*** Teks Bacaan ***

Yap... berhati-hatilah dalam melangkah
karena takut dosa, berhati-hatilah dalam beribadah karena takut salah,
berhati-hatilah dalam mengonsumsi barang karena takut haram, dan
berhati-hatilah dalam berbicara karena takut menyinggung.
Jujur itu Mata Uang Abadi
Keenam,
Rasulullah mengajarkan kepada kita agar selalu hidup jujur. Jujur dalam
berbicara dan jujur dalam beramal. Sikap jujur akan membawa kita menuju al-birr
(kebaikan) dan kebaikan akan membawa kita menuju al-jannah (surga).
عَلَيْكُمْ بِالصِّدْقِ فَإِنَّ
الصِّدْقَ يَهْدِى إِلَى الْبِرِّ وَإِنَّ الْبِرَّ يَهْدِى إِلَى الْجَنَّةِ
وَمَا يَزَالُ الرَّجُلُ يَصْدُقُ وَيَتَحَرَّى الصِّدْقَ حَتَّى يُكْتَبَ عِنْدَ
اللَّهِ صِدِّيقًا…
“Berlaku jujurlah
kalian karena jujur itu akan menuntun kepada kebaikan dan kebaikan itu akan
menuntun ke surga. Tidaklah seorang laki-laki berlaku jujur dan tetap memilih
kejujuran maka ia tercatat di sisi Allah sebagai orang yang jujur...” (H.R. Muttafaqun ‘Alaih).
Ketika
seseorang sudah berani berbicara tidak jujur, minimal madaratnya akan dirasakan
di dalam hatinya. Ia tidak tenang berhadapan dengan orang yang dibodohinya,
karena takut ketahuan. Selain itu, sekali tidak jujur, maka pintu-pintu
kebohongan akan terus dibuka yang pada akhirnya menjadi pembohong.
Jujur
adalah mata uang abadi yang berlaku di mana-mana. Dusta adalah mata uang
palsu yang tidak berlaku di seluruh dunia. Mengedarkan “mata uang palsu” akan
dijebloskan ke dalam “sel” oleh Allah swt..
Prasangka Boleh, Asal Baik
(husnuzh-zhan)

*** Bagian Data ***

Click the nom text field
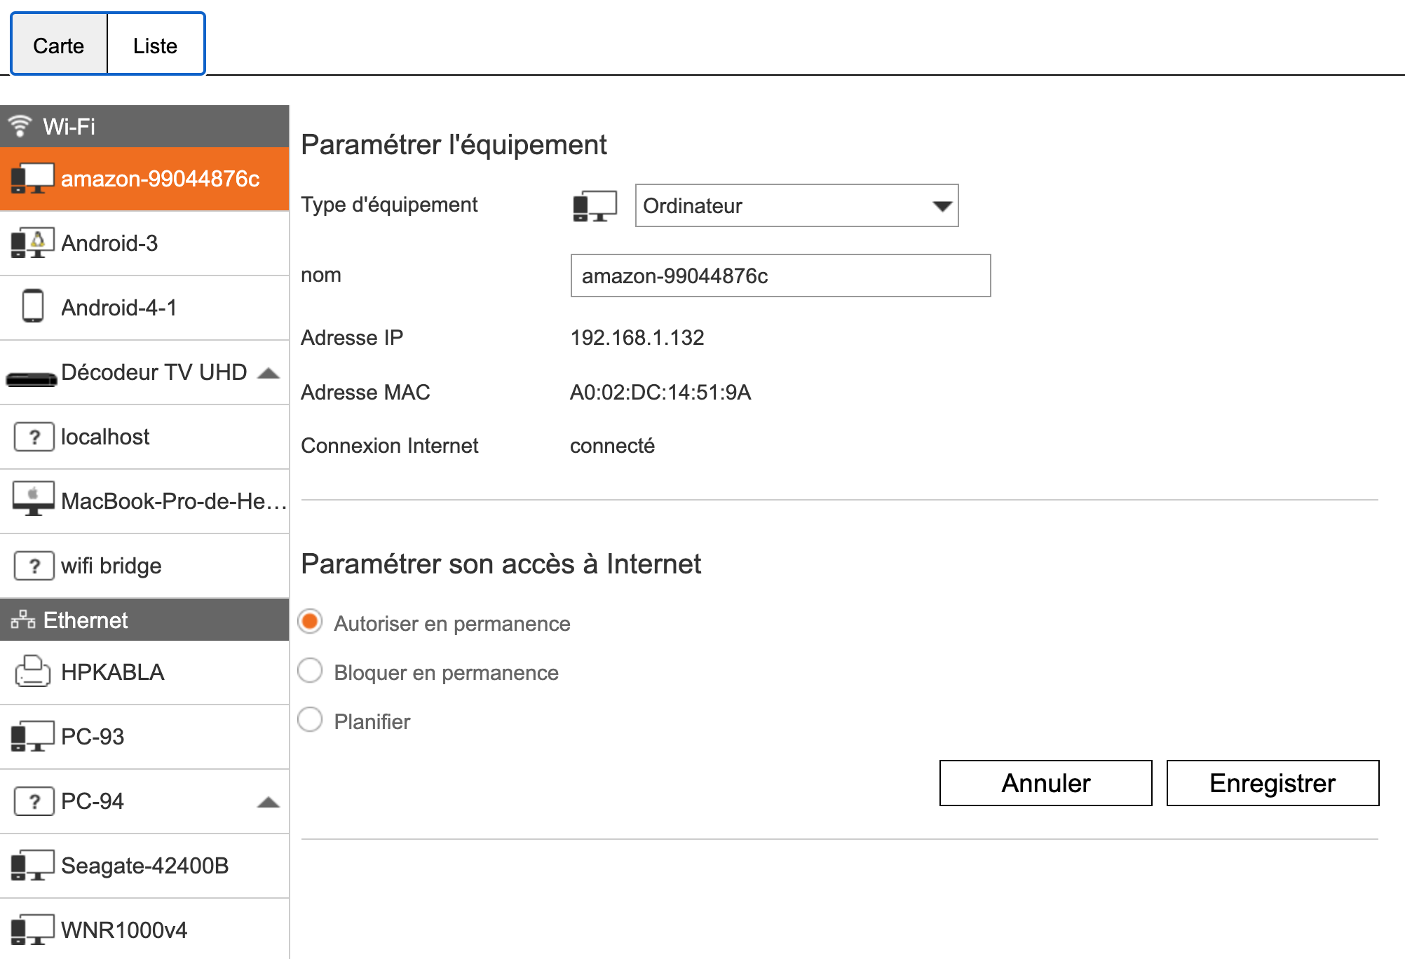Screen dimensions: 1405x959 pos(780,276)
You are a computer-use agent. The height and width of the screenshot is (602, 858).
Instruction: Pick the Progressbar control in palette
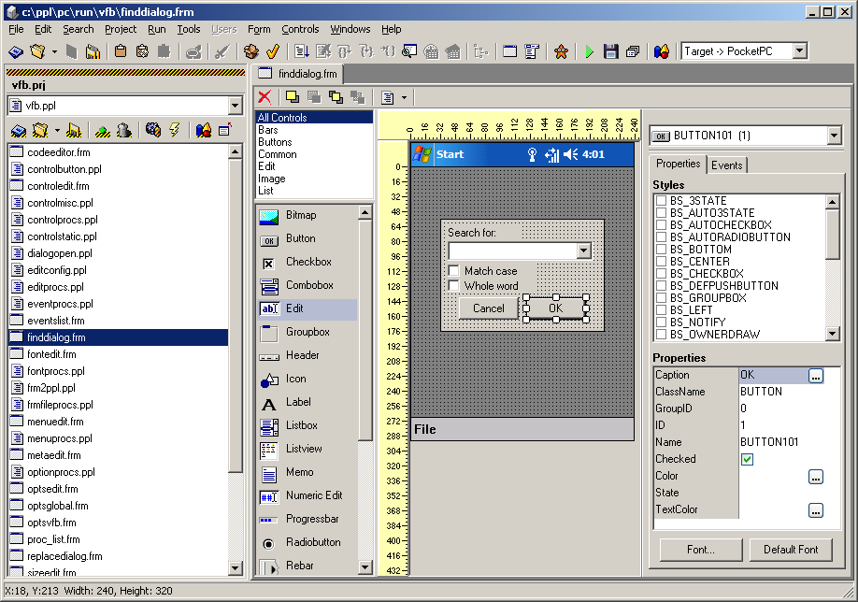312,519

***

Perintah Tugas
Teruskan teks nasihat akhlak tentang kejujuran dan prasangka baik, dimulai tepat setelah baris terakhir yang ditampilkan. Catatan di bagian data sama sekali tidak berperan di sini.

Jawaban
Ketujuh, berprasangka bukanlah solusi hidup yang
benar. Ari Ginanjar Agustian dalam ESQ-nya mengisahkan seorang karyawan yang
tiba-tiba menguap di tengah seriusnya rapat staff. Sontak, peserta rapat
melihatkan muka yang masam kepada karyawan tersebut. Pun dengan pimpinan rapat.
Ia menegurnya dengan emosional. Ia menyalahkan sikap karyawan tersebut yang
seolah tidak menganggap serius rapat yang sedang berlangsung.
Karyawan
tersebut tidak tinggal diam.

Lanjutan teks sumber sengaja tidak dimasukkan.